TURKISH authorities have found a new biblical book called the Gospel of Barnabas which makes astonishing and controversial claims including the fact that Jesus ascended to heaven alive and Judas Iscariot was crucified in his place.
Recovered by customs officials from a gang of smugglers, the Gospel of Barnabas is said to be about 2000 years old and has been valued as at about $28m. Among its controversial claims are that Jesus was not the the son of God but a prophet and that Apostle Paul is an impostor.

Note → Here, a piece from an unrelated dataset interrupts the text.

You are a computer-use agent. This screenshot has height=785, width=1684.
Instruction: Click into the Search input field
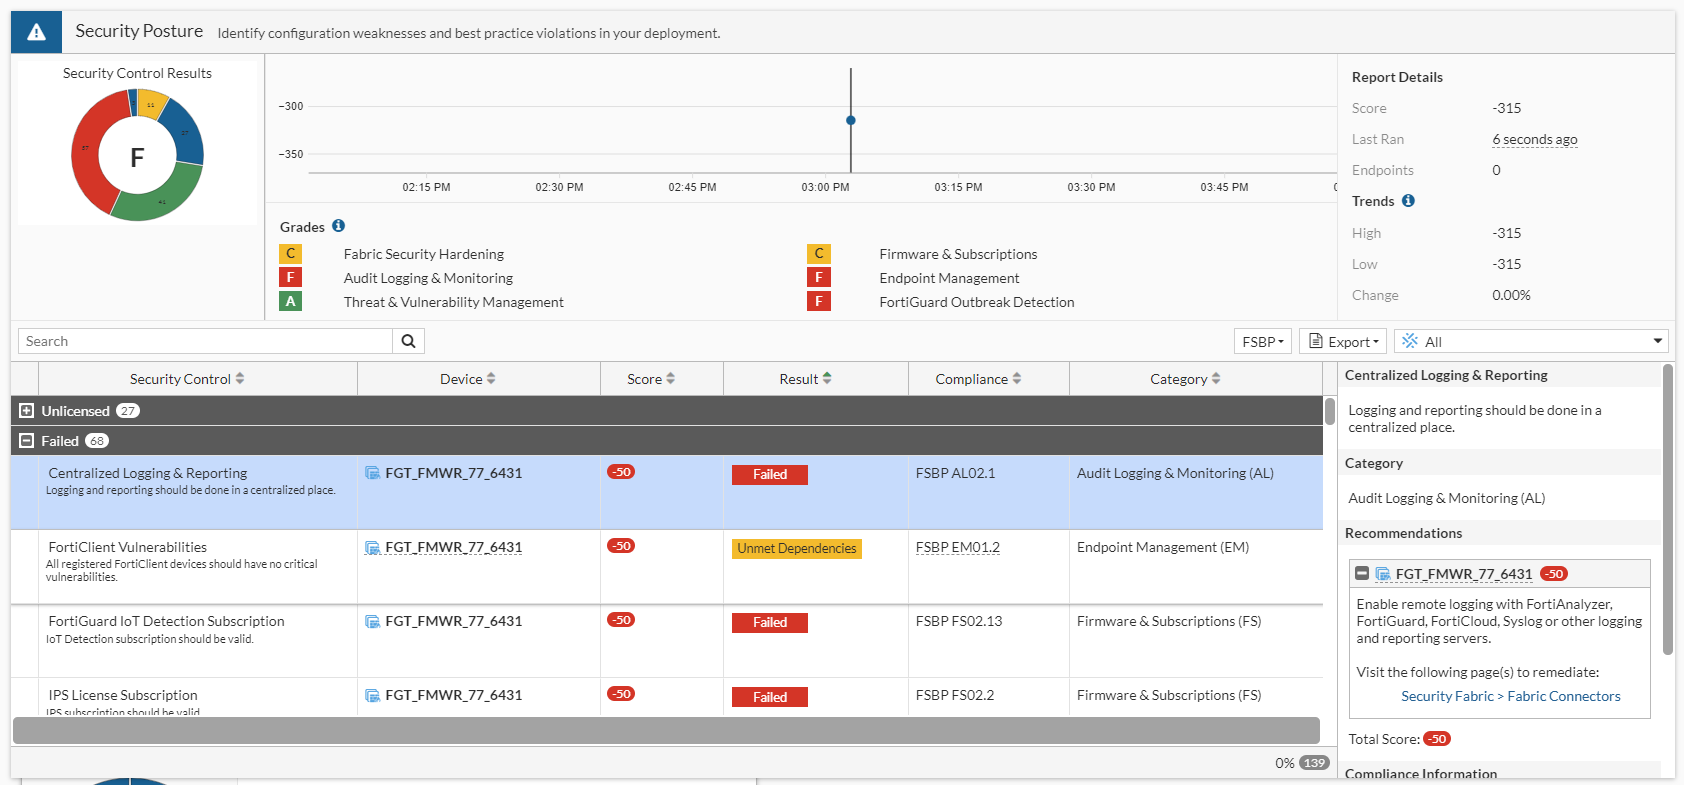pyautogui.click(x=205, y=341)
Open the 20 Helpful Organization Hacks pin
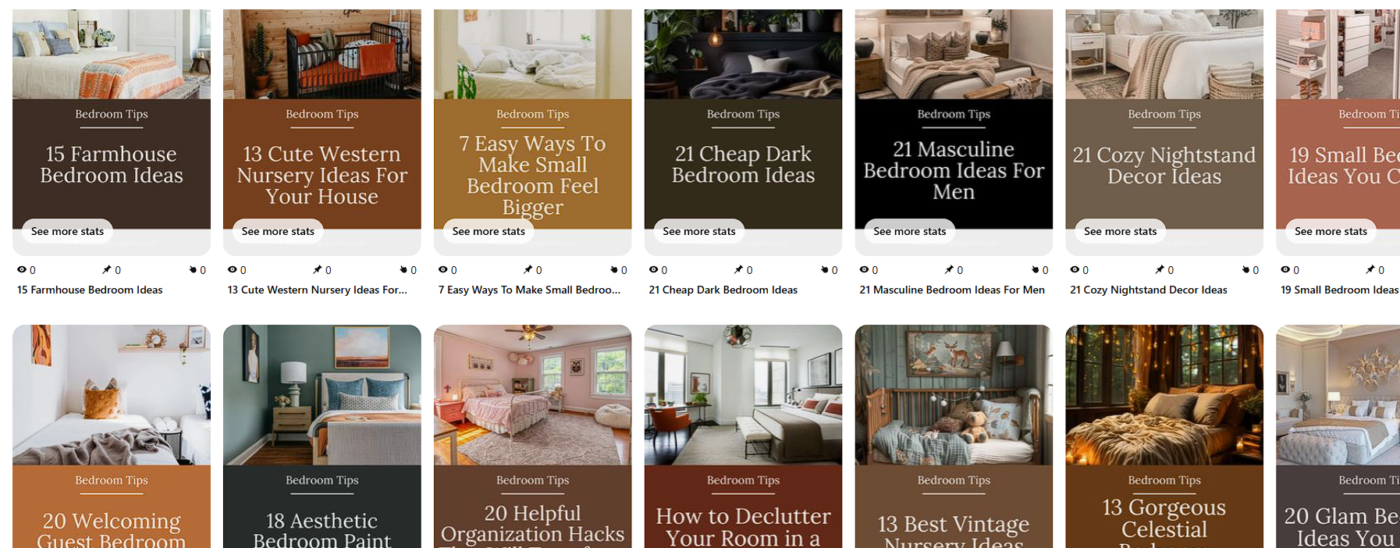1400x548 pixels. click(533, 436)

Some experts and local religious authorities insist that the book is original as it is written with gold lettering, onto loosely-tied leather in Aramaic, the language Jesus Christ spoke. In the main, the Gospel of Barnabas maintains a vision similar to Islam, contradicting the New Testament’s teachings of Christianity and indicates that Jesus also foresees the coming of the Prophet Muhammad, who would found Islam 700 years later.
In 325 AD, the world’s first ecumenical council known as the Council of Nicea, held in modern day Turkey to reach a Christian consensus on what should be contained in the bible. At the event, the contents of the modern day bible were agreed and many books were discarded of which the Gospel of Barnabas is thought to be one of them.
Ever since then, many biblical texts have begun to surface over time, including those of the Dead Sea and Gnostic Gospels but this book especially, seems to worry the Vatican. Christianity is currently founded on the four gospels of Matthew, Mark, Luke and John but the Vatican has asked Turkish authorities to let them examine the contents of the new book.
It is unlikely that the Catholic Church, however, will accept any new gospels or authorize the re-writing of the bible. Many Christian groups are also likely to regard the Gospel of Barnabas as a Muslim lie designed to discredit their faith.